Click here for another blog post about the film, and click here for a blog post celebrating the poem itself. Note the screen shot from the film featuring the poem.

Later in the film, Cory Lambert follows the tracks from the Littlefeathers’ residence to an outcropping on a mountain, where he can see the oil rig, where Natalie’s boyfriend Matt Rayburn worked, in the distance.  Shots of Cory Lambert’s tracking are interwoven with shots of Jane Banner, the federal agent; Ben Shoyo, the tribal police chief; and three tribal police officers on their way to the oil rig to search Matt Rayburn’s trailer. On the soundtrack is a male voice whispering several lines from Emily’s poem and an extra line that was difficult to hear:
Far from your loving eyes,
in a place where winter never comes.
Far from your loving eyes,
all along the wind I run.
Far from your loving eyes,
I return to a place . . .
The fourth line is beautiful, and I just hope I heard it and transcribed it correctly. It’s the one line that is not part of Emily’s poem.

The oil rig is the scene of several acts of violence. It is what Natalie was running from the night of her death. The poem, written by her best friend Emily Lambert, seems to guide Emily’s father Cory toward the conclusion of his search and the conclusion of the investigation in general. The voice-over of some of the lines made this clear to me because the poem underscores his motivation for joining the investigation in the first place.

The writing is exquisite in Wind River. The fact that the words of Emily’s poem are meaningfully integrated throughout make the writing even more outstanding. The poem keeps the memory of both Emily and Natalie alive, and both are vitally important to the story and to Cory Lambert’s motivation. These two female characters were never very far from Taylor Sheridan’s thoughts, I would say, as he wrote the screenplay. And he integrates them into the narrative expertly to keep them in the viewers’ thoughts, too.

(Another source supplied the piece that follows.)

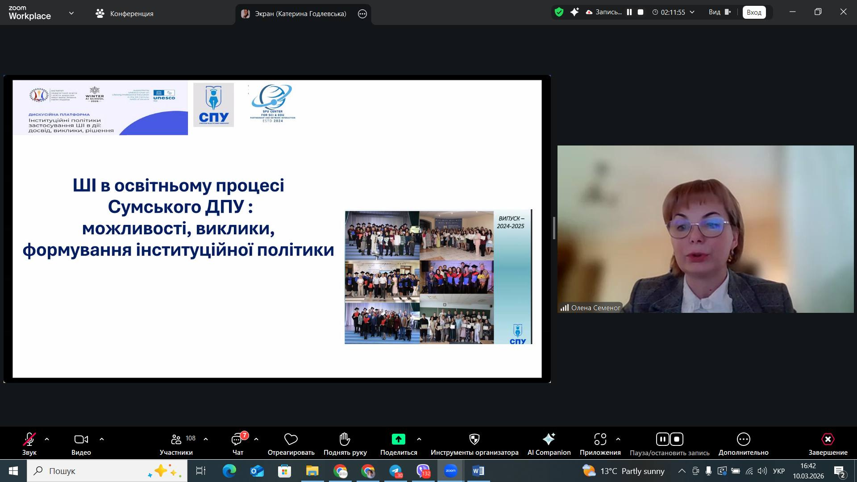Viewport: 857px width, 482px height.
Task: Open the Apps icon in toolbar
Action: [600, 439]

Emily Lambert and Natalie Hanson are important for another reason, which becomes clear in the last shot of the film. Cory Lambert and Natalie’s father Martin Hanson sit in the snow in front of Martin’s house. Their backs are to the camera, and viewers see them at a short distance, as though they are standing just inside Martin’s front door. Superimposed above the two men are the following words:
While missing person statistics are compiled for every other
demographic, none exist for Native American women.
When they fade, they are replaced by the following:
No one knows how many are missing.
Emily’s and Natalie’s stories may be fictional, but they are all too common in the United States. The even greater tragedy is that no one in the U.S. government is paying attention.

Here is the complete text of Emily Lambert’s poem from Wind River.

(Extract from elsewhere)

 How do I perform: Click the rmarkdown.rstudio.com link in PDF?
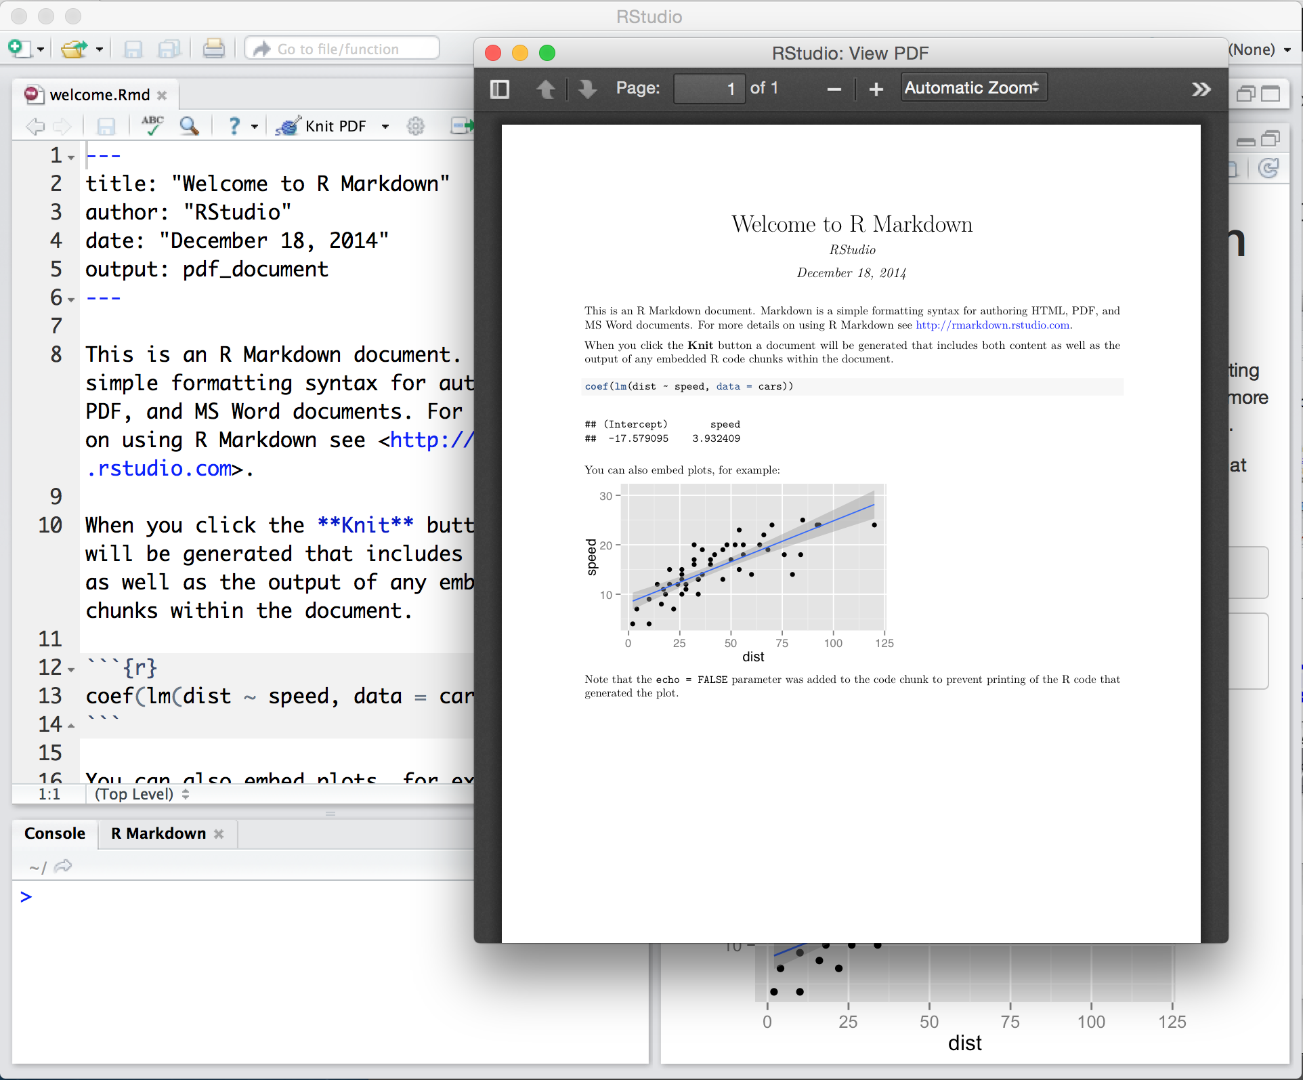(x=993, y=325)
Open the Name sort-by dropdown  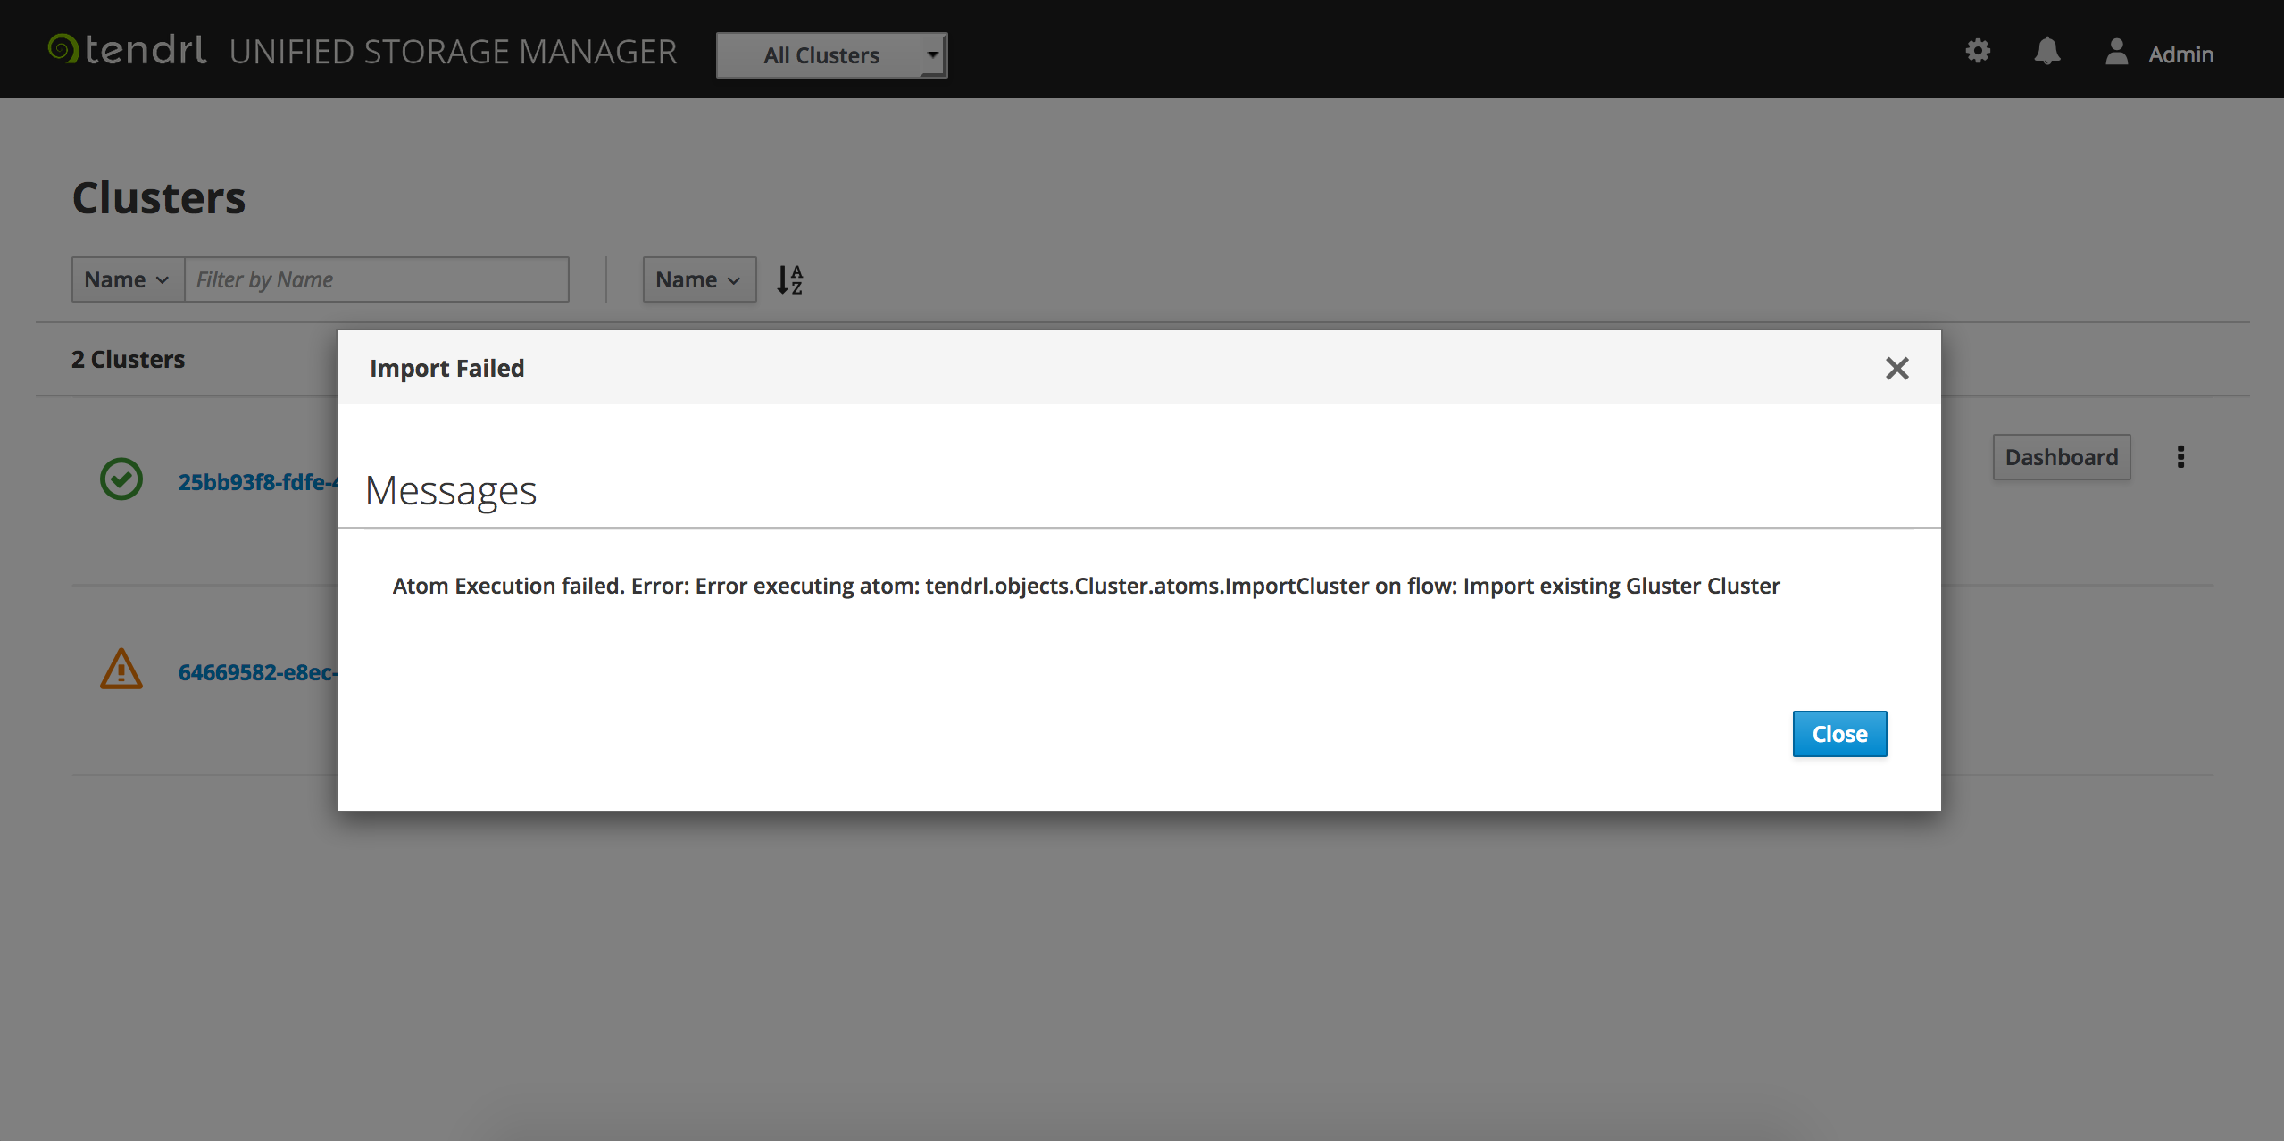click(x=698, y=280)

“A Meadow in my Perfect World”
by Emily Lambert
(or Taylor Sheridan? I couldn’t find anything online to indicate otherwise)

There’s a meadow in my perfect world
where wind dances the branches of a tree
casting leopard spots of light across the face of a pond.
The tree stands tall and grand and alone,
shading the world beneath it.

There will come a day when I rest
against its spine and look out over a valley
where the sun warms, but never burns . . .

I will watch leaves turn
green, then amber, then crimson.
Then no leaves at all . . .

But the tree will not die
For in this place, winter never comes . . .
It is here, in the cradle of all I hold dear,
I guard every memory of you.

And when I find myself frozen in the mind of the real—
far from your loving eyes, I will return to this place,
close mine, and take solace in the simple perfection
of knowing you.

2 comments:

  1. I've tried my best to catch the fourth line and this is what I've got...

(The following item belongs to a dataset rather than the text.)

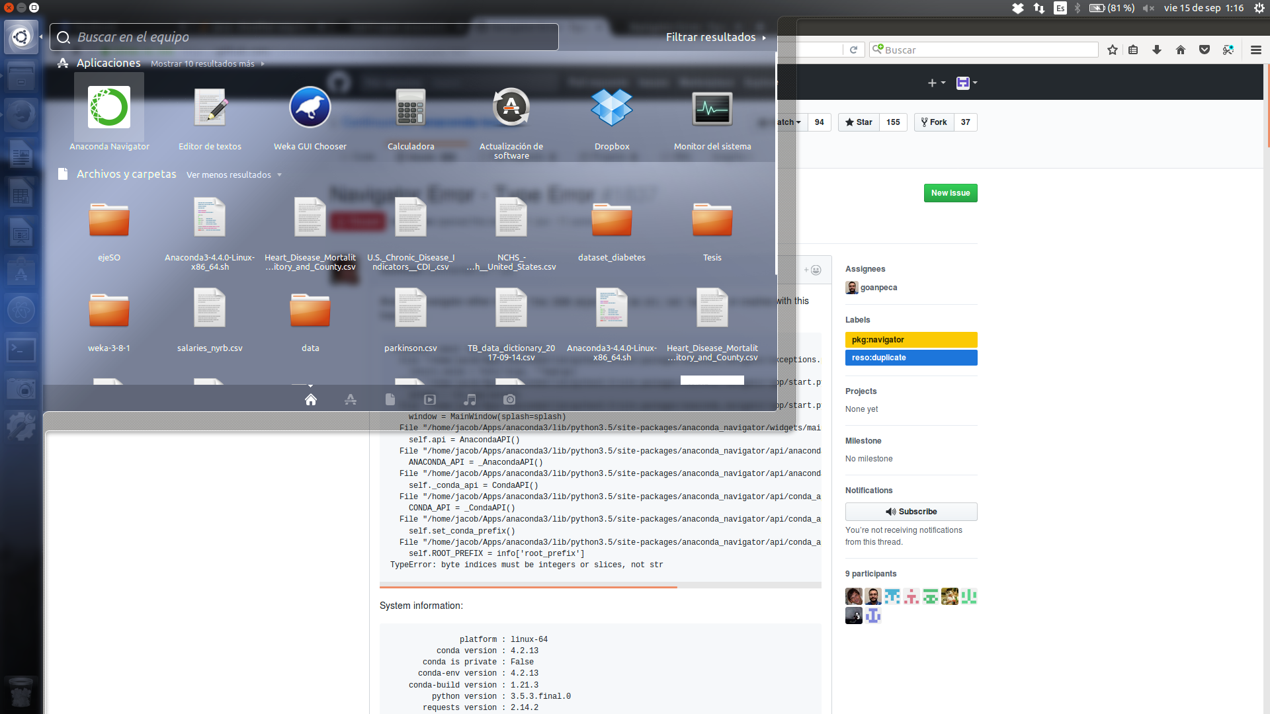Switch to the photos lens in Dash
The image size is (1270, 714).
(x=510, y=399)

    "..all alone in the wind I ran.."

    Yours:-
    Far from your loving eyes,
    in a place where winter never comes.
    Far from your loving eyes,
    all along the wind I run.

    ReplyDelete
    Replies
    1. Sabran Hamzah, thank you so much for your contribution. I am repeating the verse with both lines side-by-side here:

      Far from your loving eyes,
      in a place where winter never comes.
      Far from your loving eyes,
      all alone in the wind I ran. | all along the wind I run.
      Far from your loving eyes,
      I return to a place . . .

      Maybe others will also be able to help us clarify the poem's wording. I find the poem haunting and beautiful.